__EXERCISE DIRECTIONS__:
Would you return, word for word, the lines of the data below from the line with "Image resolution: width=2560 pixels, height=1257" through the line with "Click the Payload", and no others?

(Saved entries)
————————

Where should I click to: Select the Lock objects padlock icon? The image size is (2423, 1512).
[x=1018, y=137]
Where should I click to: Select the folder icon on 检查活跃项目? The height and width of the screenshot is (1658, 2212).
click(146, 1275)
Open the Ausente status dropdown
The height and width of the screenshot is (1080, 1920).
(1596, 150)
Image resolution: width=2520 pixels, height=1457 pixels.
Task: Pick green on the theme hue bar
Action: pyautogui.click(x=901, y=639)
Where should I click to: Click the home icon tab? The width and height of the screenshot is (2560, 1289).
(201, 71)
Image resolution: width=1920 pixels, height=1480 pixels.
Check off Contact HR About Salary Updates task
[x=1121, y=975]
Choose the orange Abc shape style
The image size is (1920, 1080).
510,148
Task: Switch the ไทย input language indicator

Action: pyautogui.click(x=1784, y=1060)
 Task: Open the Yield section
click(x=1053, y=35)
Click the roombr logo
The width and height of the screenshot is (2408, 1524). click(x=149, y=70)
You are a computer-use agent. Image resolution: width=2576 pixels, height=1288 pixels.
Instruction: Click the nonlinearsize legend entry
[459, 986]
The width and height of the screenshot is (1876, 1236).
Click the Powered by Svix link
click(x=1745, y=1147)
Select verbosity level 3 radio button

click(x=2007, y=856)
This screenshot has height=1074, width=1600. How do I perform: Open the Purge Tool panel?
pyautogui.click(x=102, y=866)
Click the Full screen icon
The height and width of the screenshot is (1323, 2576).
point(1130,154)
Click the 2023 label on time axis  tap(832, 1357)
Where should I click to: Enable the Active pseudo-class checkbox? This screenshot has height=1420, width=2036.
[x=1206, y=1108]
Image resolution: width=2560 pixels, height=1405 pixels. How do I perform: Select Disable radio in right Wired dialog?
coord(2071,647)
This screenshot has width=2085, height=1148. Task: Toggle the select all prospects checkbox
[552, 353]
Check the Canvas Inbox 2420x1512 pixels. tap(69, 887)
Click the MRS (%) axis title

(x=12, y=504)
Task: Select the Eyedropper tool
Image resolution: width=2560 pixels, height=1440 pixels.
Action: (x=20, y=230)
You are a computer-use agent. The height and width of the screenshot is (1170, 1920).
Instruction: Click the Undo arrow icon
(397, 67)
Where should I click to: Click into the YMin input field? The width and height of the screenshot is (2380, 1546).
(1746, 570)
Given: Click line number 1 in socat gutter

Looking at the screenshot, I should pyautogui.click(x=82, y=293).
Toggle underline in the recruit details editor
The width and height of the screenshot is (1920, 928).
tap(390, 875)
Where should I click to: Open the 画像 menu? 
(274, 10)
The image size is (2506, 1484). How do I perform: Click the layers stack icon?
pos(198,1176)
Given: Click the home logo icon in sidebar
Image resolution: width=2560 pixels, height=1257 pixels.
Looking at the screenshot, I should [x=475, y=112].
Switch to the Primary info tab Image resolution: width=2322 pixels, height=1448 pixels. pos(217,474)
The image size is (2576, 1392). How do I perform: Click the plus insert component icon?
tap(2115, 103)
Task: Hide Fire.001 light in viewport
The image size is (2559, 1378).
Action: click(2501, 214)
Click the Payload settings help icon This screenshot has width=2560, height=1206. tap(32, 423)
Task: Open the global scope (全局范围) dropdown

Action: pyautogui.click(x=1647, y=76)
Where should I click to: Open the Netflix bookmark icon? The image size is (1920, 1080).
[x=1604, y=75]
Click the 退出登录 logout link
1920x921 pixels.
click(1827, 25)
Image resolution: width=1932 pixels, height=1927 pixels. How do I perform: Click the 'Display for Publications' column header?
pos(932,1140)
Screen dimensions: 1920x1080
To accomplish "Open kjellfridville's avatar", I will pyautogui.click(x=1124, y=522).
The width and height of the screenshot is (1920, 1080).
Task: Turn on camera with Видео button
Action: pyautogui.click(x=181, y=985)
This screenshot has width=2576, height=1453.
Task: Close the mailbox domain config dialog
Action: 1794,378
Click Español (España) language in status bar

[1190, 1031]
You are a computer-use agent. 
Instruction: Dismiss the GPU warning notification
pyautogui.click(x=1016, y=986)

————————

__SOLUTION__:
Image resolution: width=2560 pixels, height=1257 pixels.
Looking at the screenshot, I should [x=475, y=112].
Switch to the Primary info tab Image resolution: width=2322 pixels, height=1448 pixels. pos(217,474)
The image size is (2576, 1392). How do I perform: Click the plus insert component icon?
tap(2115, 103)
Task: Hide Fire.001 light in viewport
The image size is (2559, 1378).
Action: click(2501, 214)
Click the Payload settings help icon This screenshot has width=2560, height=1206. tap(32, 423)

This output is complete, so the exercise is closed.